I’ll just go ahead and say it: Butterfat is sexy. Butterfat, more than anything, beautifully enrobes flavor, and when luscious frozen butterfat melts on your warm tongue, flavor is carried straight to your nose, volatizes, and the sounds of so many mmmm!, ooohs!, ahhhs!, and whoas!fill the room.

The experience of eating a dense, velvety and made-from-the-ground-up ice cream — one that’s been created with attention to every detail — is second to none. In November we will celebrate our 10th year of making ice creams from the ground up. It’s a landmark year for us all at Jeni’s Splendid Ice Creams for sure. But what is more significant than any anniversary attached to a round number is that — albeit on a larger scale — we’re still hand-making ice creams the way I did when I founded Jeni’s with one dipping cabinet in 2002 in Columbus, Ohio’s North Market.

 

Made with Ohio cream

Today, my small dedicated team and I operate a family of 10 scoop shops in Ohio and Nashville, Tenn. Year-round we ship ice creams — made with exquisite grass-grazed Ohio cream — to homes coast to coast. More than 300 retailers carry the pints we fill by hand and identify with hand-written labels. Every day via Facebook, Twitter and our blog (saltycaramel.com), fans share their stories of making their own ice creams with my book, Jeni’s Splendid Ice Creams at Home, and clamor for new flavor ideas.

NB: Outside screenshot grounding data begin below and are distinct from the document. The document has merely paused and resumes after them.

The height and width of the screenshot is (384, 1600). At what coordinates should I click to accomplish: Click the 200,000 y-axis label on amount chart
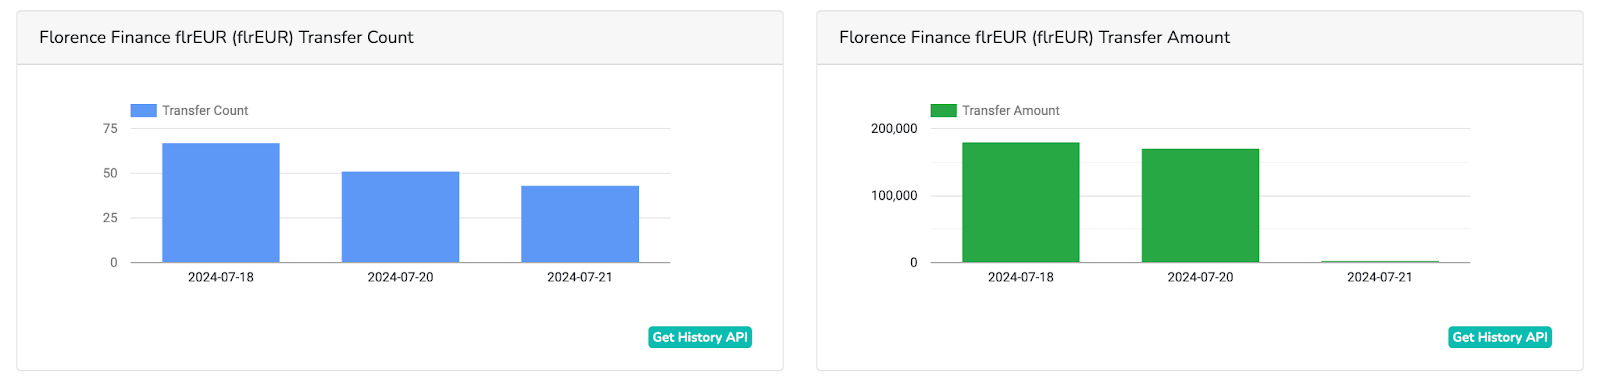pos(894,128)
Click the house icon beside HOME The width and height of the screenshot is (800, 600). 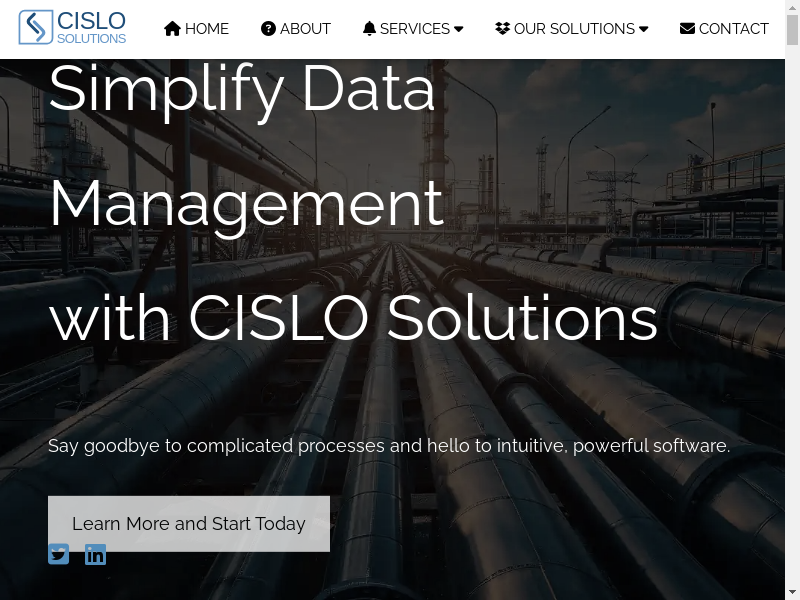coord(172,29)
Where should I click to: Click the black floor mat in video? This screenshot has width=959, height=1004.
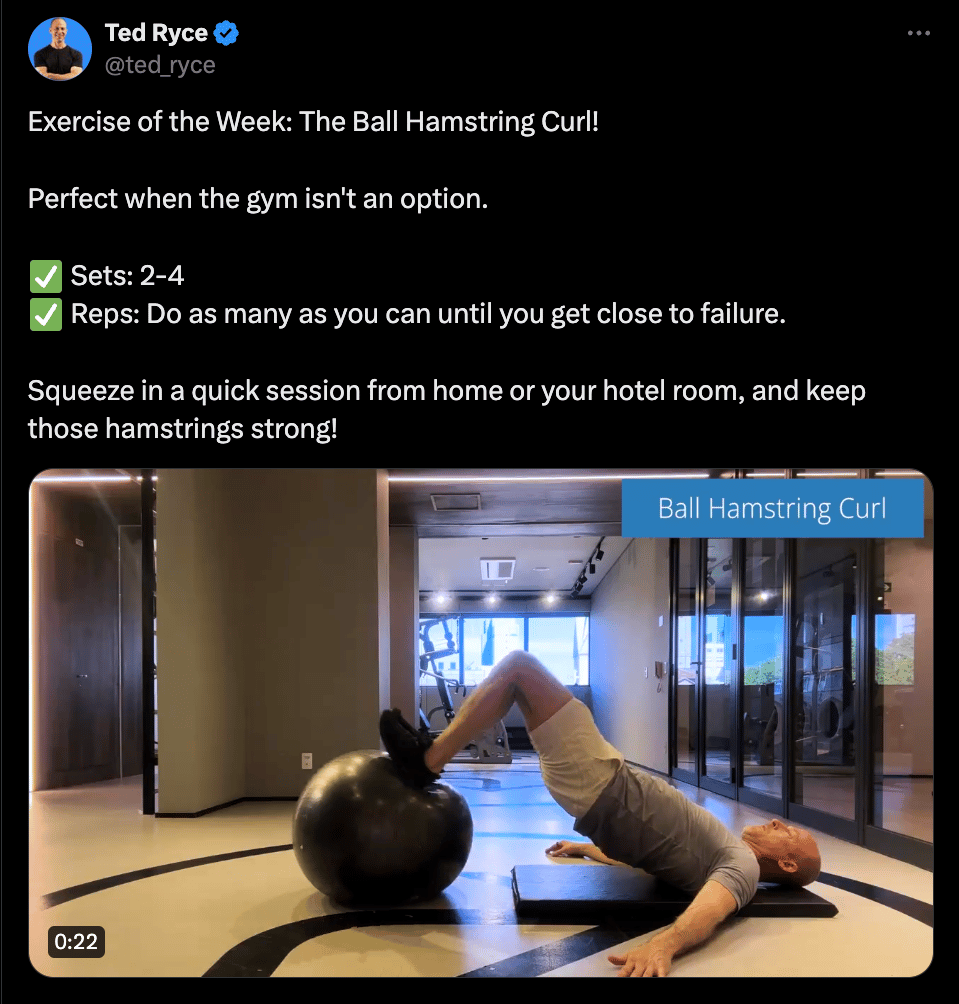coord(672,892)
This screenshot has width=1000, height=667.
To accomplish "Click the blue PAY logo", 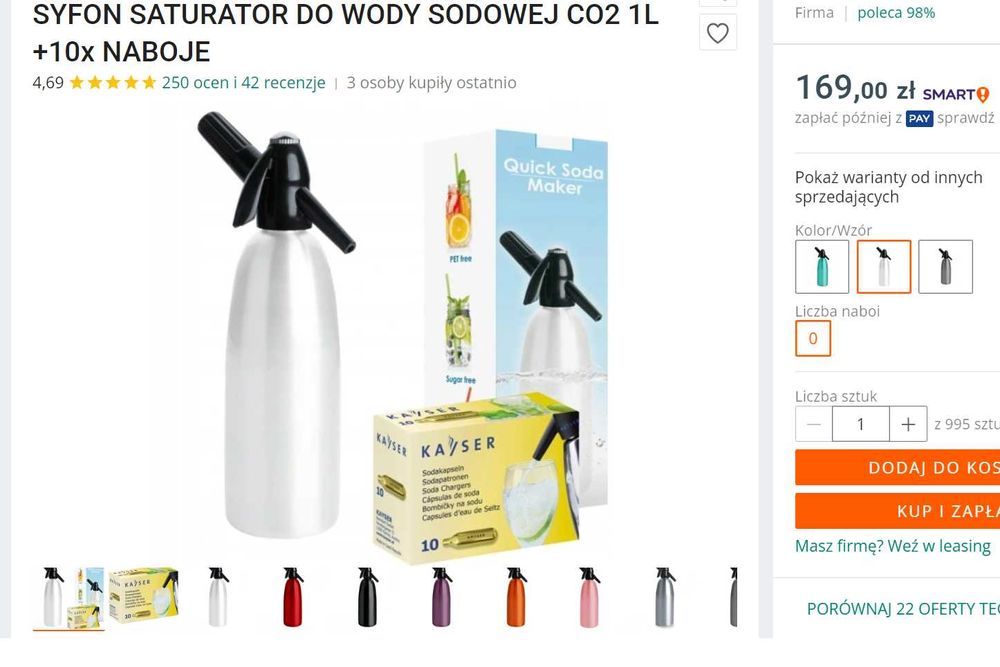I will pyautogui.click(x=919, y=119).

As proud as I am of all of that, I’m most proud our ice cream-making process. From cheese makers, beer brewers, spirit and wine makers and fruit, vegetable, and herb growers, to our chocolate maker in Missouri (Shawn Askinosie) and our vanilla bean grower in Uganda (Lulu Sturdy), I know the majority of our suppliers personally. And, if it wasn’t cultivated by someone we know, almost all of what we blend into ice creams (cakes, cookies, marshmallows, sauces) we make from scratch in our kitchen. It’s true: all ice creams are not created equal. We prove it every day in our kitchen.

Everything we create begins with the sturdiest and most delicious of foundations: naturally sweet cream from southeast Ohio. We do not dump into a machine a universal, off-the-shelf, one-size-fits-all ice cream mix as do most large or even “craft” or “artisanal” companies. We use Snowville Creamery’s minimally processed cream from grass-grazed cows.

When Snowville owner Warren Taylor started out, he found (as most dairy men and women do) that customers favored skim and 2% milk (despite the indisputable deliciousness of whole milk). That meant he had a lot of cream left over at the end of the day—a fact he wasn’t as keen on.

Enter Jeni’s Splendid Ice Creams. We buy all he can produce (and then some) and now we (the milkman and ice cream maven) enjoy a beautiful symbiotic relationship. As we both grow, together we are inspiring more small southeast Ohio family farmers to rear grass-grazed cows and contribute to the cause of thick, ultra-creamy, ultra-flavorful American-style ice cream.

At Snowville, raw skim milk is separated from raw cream and concentrated through a nano-filtration system, which removes about 60% of the water and concentrates the proteins, lactose and other ingredients in the milk. The mixture is added proportionally back into the cream, mixed with sugar and pasteurized once in a batch pasteurizer, which builds flavor and texture in our ice creams. Afterward, it’s shot through a homogenizer, which also helps us build body in our ice creams, and the base is trucked 100 miles to our kitchen.

 

Knowledge courtesy of OSU

Every day in our kitchen, we steep real ingredients directly in that superior cream, make our ice creams in batch freezers, and pack every pint by hand. And the people who work in that kitchen — the majority being detail-oriented artists, musicians, photographers and aspiring chefs — may not think about it when they’re pinting a batch of Salty Caramel ice cream, but they’re directly applying lessons I’ve learned since I made my first-ever batch of ice cream in the mid 1990s. They’re using knowledge I gained by making use of the Ohio State University dairy school’s generous open-door policy. The sum of all those things leads to thicker, creamier, more delicious ice cream.

When I founded Jeni’s in 2002, I didn’t set out to make the best ice creams in Columbus, America, or even the world. I set out to make the best ice creams possible. The reason our ice creams are so good is because we believe we can improve them constantly. We make better ice cream today than we did yesterday, and we will make better ice creams tomorrow than we do today—thanks to the way we make them and will always make them: from the ground up with oh-so-sexy butterfat.